* [TASK DESCRIPTION] Each line in the entries below that holds the string "checkbox" must be copied.

------ DATA ------

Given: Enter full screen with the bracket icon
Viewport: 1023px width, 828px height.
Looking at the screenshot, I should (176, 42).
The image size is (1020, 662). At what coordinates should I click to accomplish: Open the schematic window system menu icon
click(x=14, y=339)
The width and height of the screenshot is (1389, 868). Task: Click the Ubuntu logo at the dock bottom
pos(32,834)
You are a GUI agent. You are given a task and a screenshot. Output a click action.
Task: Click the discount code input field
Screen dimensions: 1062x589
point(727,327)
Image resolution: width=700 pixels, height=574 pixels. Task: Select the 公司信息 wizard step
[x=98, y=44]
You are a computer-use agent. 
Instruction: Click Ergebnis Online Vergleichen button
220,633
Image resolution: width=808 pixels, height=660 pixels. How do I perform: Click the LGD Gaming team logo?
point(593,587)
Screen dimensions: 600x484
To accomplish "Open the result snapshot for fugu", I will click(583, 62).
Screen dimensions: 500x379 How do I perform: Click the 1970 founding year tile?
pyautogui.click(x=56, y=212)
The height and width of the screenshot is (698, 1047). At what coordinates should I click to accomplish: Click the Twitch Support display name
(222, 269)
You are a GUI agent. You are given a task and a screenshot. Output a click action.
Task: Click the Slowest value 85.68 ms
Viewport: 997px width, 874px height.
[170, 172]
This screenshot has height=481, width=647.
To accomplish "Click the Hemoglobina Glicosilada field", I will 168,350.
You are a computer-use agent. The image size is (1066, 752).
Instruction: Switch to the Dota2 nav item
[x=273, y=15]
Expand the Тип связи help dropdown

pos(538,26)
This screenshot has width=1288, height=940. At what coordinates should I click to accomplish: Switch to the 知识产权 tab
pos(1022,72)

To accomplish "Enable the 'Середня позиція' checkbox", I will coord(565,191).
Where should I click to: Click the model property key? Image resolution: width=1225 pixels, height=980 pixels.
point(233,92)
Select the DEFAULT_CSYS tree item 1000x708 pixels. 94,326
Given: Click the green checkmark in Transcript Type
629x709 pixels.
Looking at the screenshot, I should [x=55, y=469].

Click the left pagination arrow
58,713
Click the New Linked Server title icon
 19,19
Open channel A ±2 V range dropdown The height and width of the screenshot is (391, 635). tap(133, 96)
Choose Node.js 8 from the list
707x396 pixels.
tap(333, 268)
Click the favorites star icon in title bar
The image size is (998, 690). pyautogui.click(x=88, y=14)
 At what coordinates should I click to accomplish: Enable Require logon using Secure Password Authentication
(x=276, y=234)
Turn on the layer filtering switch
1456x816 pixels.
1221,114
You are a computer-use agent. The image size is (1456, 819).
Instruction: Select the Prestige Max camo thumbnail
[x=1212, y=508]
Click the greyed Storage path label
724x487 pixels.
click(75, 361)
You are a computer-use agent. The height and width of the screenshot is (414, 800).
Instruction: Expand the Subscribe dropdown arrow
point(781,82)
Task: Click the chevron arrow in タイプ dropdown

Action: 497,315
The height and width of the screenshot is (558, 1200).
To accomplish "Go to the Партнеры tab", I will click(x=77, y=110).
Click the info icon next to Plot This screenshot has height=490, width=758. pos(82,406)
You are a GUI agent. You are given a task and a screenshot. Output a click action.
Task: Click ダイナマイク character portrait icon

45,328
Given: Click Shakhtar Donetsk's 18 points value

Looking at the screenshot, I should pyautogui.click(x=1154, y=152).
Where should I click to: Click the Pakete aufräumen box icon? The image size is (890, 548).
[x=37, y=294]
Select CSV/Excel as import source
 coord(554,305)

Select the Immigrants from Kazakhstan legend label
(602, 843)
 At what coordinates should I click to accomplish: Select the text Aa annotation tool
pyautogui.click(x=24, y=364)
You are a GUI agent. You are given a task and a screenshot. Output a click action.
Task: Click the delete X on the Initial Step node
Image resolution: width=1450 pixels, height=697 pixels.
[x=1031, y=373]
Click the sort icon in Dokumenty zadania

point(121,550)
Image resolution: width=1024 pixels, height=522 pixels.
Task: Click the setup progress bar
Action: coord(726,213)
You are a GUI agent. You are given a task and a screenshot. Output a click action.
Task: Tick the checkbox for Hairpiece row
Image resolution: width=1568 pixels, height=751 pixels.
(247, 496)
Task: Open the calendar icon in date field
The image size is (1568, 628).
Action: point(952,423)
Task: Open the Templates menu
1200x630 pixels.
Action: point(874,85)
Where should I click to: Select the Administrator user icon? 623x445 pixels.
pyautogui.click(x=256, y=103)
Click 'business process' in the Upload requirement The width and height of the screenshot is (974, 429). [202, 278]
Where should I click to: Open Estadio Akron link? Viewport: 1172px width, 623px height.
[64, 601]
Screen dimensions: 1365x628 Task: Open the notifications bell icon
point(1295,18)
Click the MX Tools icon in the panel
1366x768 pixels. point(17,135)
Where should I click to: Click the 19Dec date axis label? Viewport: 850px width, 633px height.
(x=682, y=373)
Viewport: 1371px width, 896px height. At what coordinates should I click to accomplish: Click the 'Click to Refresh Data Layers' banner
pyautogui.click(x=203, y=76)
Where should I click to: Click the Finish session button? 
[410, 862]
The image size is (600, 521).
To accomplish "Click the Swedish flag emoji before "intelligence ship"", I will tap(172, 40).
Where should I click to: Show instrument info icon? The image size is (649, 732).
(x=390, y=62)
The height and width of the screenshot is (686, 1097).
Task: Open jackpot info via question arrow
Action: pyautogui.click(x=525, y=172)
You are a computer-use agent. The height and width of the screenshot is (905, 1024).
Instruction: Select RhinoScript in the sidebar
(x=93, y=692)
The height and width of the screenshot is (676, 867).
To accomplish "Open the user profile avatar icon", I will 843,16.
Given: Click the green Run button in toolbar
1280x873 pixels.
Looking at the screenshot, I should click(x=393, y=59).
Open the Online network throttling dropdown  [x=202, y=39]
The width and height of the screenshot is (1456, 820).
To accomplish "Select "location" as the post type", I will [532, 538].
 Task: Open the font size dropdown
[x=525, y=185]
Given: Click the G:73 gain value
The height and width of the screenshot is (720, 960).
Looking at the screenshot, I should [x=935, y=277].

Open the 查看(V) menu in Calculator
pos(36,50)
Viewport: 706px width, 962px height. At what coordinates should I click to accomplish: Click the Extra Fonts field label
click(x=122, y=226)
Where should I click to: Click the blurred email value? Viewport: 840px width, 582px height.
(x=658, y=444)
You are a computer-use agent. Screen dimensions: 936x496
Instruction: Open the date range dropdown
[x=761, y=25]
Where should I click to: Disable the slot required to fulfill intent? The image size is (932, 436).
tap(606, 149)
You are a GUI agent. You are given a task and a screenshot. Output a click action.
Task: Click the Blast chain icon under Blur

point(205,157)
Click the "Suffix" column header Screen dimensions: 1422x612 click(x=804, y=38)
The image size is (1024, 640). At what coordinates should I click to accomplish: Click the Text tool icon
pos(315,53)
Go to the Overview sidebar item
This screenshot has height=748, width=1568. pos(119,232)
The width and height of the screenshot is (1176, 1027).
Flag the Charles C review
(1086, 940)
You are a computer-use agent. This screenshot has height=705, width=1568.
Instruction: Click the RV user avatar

------

* [TASK OUTPUT]
To accomplish "Enable the 'Середня позиція' checkbox", I will coord(565,191).
Task: Tick the checkbox for Hairpiece row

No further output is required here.